MANILA, Philippines (UPDATED) – The private salvage company hired by the US Navy to remove the USS Guardian from Tubbataha Reef Natural Park will be paid almost $25 million (about P1.2-B) to complete its task, according to the US Department of Defense.
“SMIT Salvage, Singapore, was awarded on Feb. 1, 2013, a $24,889,904 delivery order against previously awarded indefinite-delivery/indefinite-quantity, cost-plus-award-fee contract (N00024-12-D-4120) to provide support for emergency response and recovery operations for the USS Guardian grounding on Tubbataha Reef, Sulu Sea, Philippines,” the DOD published as an official notice on Wednesday, February 6. (Check out the contract here)
Support provided by SMIT “will include personnel, vessels and equipment required for assessment, planning, stabilization, oil removal and vessel recovery.”
The notice added that the salvage operation is expected to be completed by December, not April or early May as earlier announced by the Philippine Coast Guard.
Experienced private contractor
SMIT Singapore is the Asian branch of SMIT, one of the world’s leading salvage company based in Rotterdam, the Netherlands.
The firm provides emergency response, wreck removal and environmental care services around the world and has additional global offices in Houston, Texas and Cape Town, South Africa.
SMIT has been hired to work on a number of high-profile maritime accidents, such as the Italian cruise ship Costa Concordia, which crashed off the island of Giglio with over 4,000 passengers on board in January 2012.
The Philippine Coast Guard on Wednesday finally gave the green light to to the US Navy plan of cutting the USS Guardian into pieces and then lifting each section onto a barge with floating cranes to minimize further damage to the reef at the UNESCO World Heritage site in the Sulu Sea.
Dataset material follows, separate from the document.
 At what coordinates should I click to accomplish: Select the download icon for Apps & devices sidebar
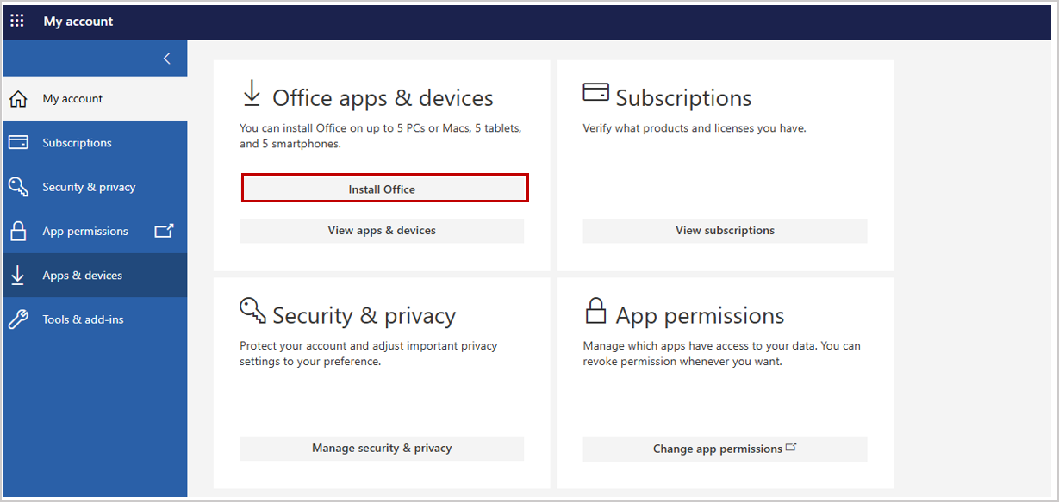coord(17,275)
US should pay fines if they can afford $25-M – WWF
Asked about the cost of the salvaging, World Wildlife Fund (WWF) Philippines spokesman Gregg Yan said that the fines that the US Navy will have to pay for the crash are “just a drop in the bucket for [their] coffers” if they can afford $25-M to remove the ship.
“By law, the US Navy should pay a fine of at least $600 per sqm of damaged reef. At 4,000 sqm, that amounts to at least $2.4-M for one offense, [but the] USS Guardian incurred at least five violations,” he told Rappler.
Yan called on the United States government “to spend for rehabilitation and life [rather than] warfare.”
WWF-Philippines last week recalled how the US Navy paid US$15-M (about P610-M based on the current exchange rate) to the State of Hawaii when one of its ships ran aground on a reef and destoyed 890 sqm of coral in early 2009.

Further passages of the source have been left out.